:: What this task involves ::
Copy the FFmpeg patch discussion starting at "Mon Mar 21 19:37:18" and ending at "missing a test.", replacing "checkasm" with "unit test" wherever it occurs.

:: Text provided ::
== == ==
[FFmpeg-devel] [PATCH 0/6] avcodec/vc1: Arm optimisations

Mon Mar 21 19:37:18 EET 2022

Hi Martin,

Thanks very much for taking a look.

On 19/03/2022 23:06, Martin Storsjö wrote:
> As you are writing assembly for these functions, I would very much 
> appreciate if you could add checkasm tests for all the functions you're 
> implementing. I see that there exists a test for the blockdsp functions, 
> but all the other ones are missing a test.

I think I'd have a bit of a learning curve ahead of me there! I did 
write my own fuzz testers to check the validity of my assembly 
implementations, and I could share them (they'd probably need a bit of 
tidying up since I wasn't intending them for public consumption) but 
they were written in ignorance of the checkasm framework, so probably 
wouldn't slot in neatly.

Is there any writeup of checkasm anywhere, discussing how it's used, 
what sorts of things it tests, any speed/memory limits that tests should 
try to adhere to - that sort of thing?

> The other main issue I'd like to request is to indent the assembly 
> similarly to the rest of the existing assembly. For the 32 bit assembly, 
> your patches do match the surrounding code, but for the 64 bit assembly, 
> your patches align the operands column differently than the rest.
== == ==
:: Provided data ::
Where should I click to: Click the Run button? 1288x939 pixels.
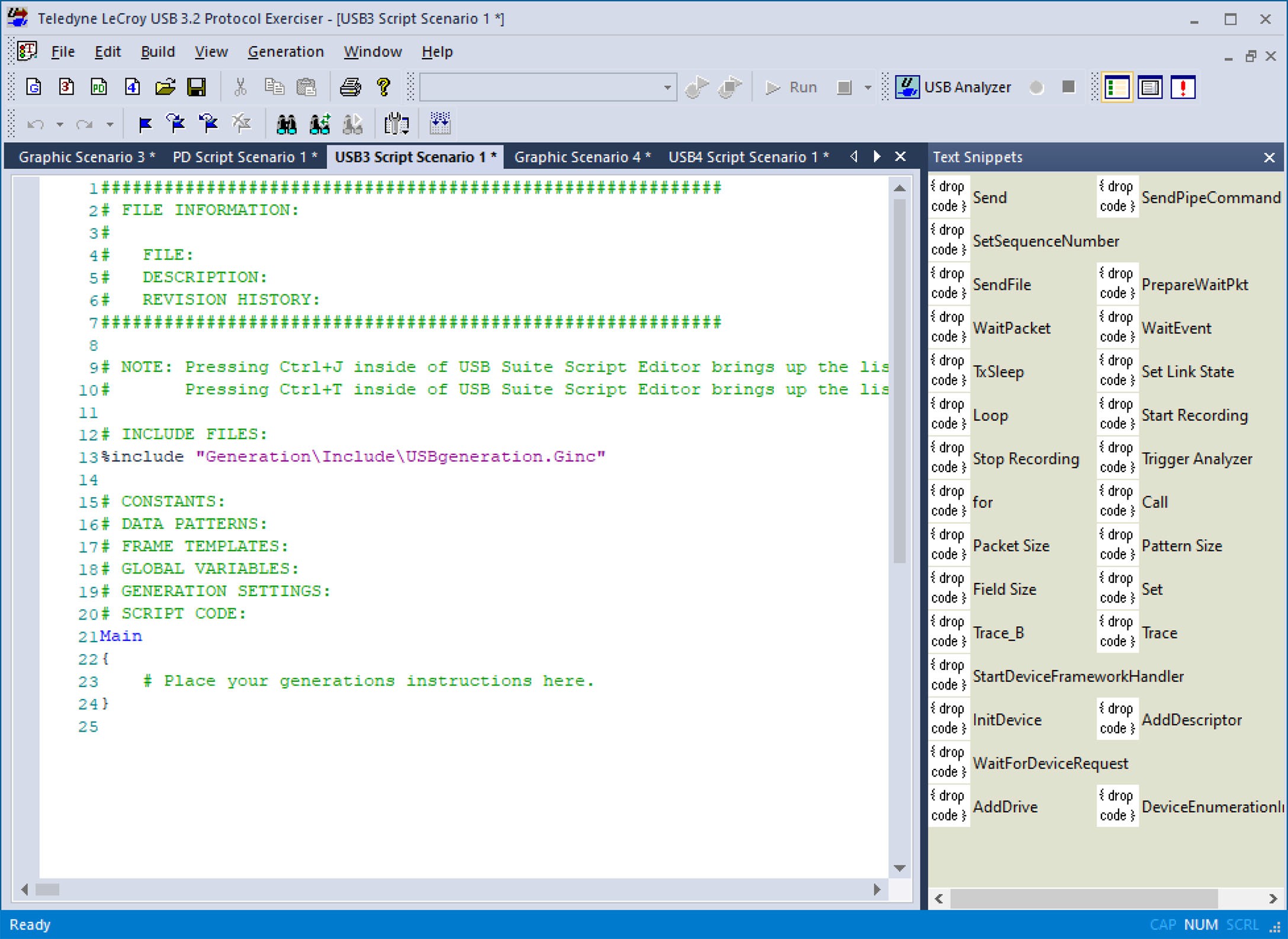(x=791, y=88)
== == ==
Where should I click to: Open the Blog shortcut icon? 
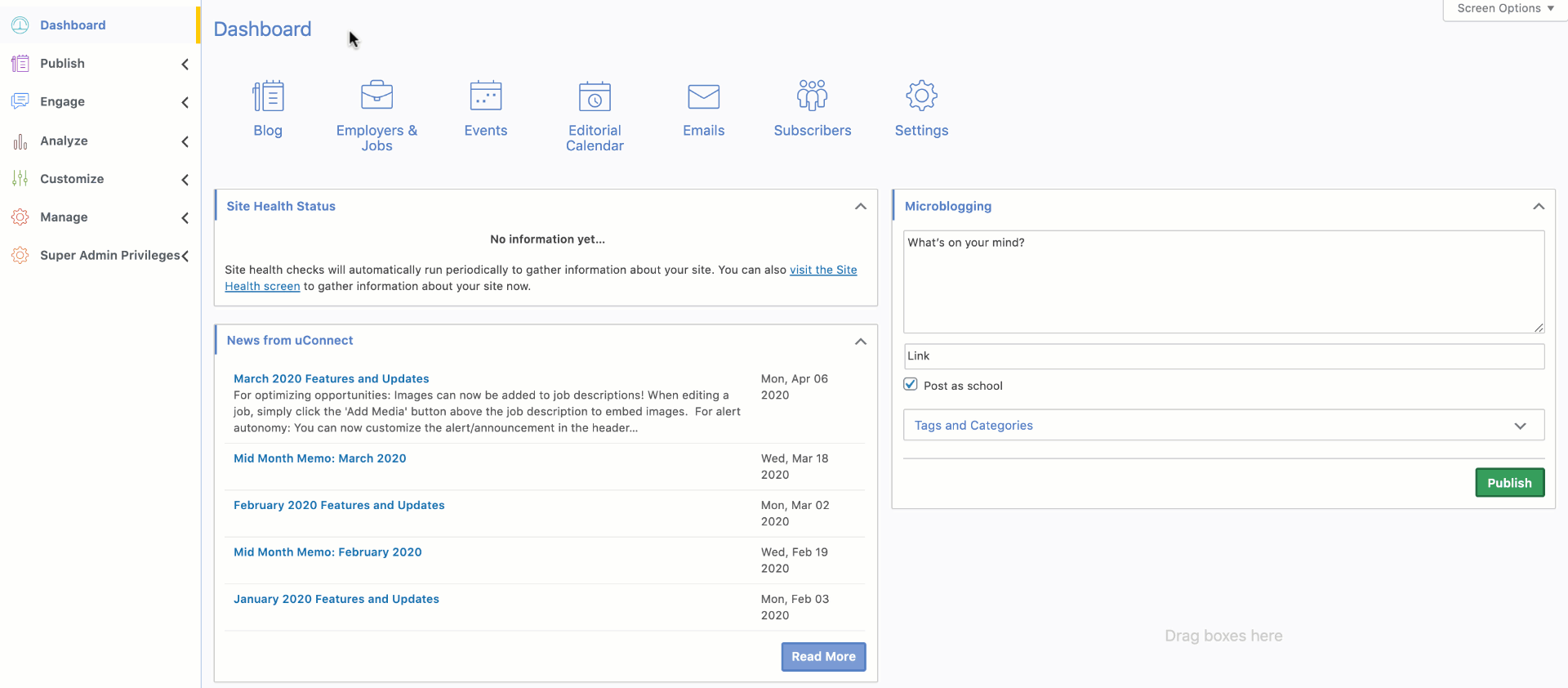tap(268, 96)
== == ==
:: Answer to the task ::
Mon Mar 21 19:37:18 EET 2022

Hi Martin,

Thanks very much for taking a look.

On 19/03/2022 23:06, Martin Storsjö wrote:
> As you are writing assembly for these functions, I would very much 
> appreciate if you could add unit test tests for all the functions you're 
> implementing. I see that there exists a test for the blockdsp functions, 
> but all the other ones are missing a test.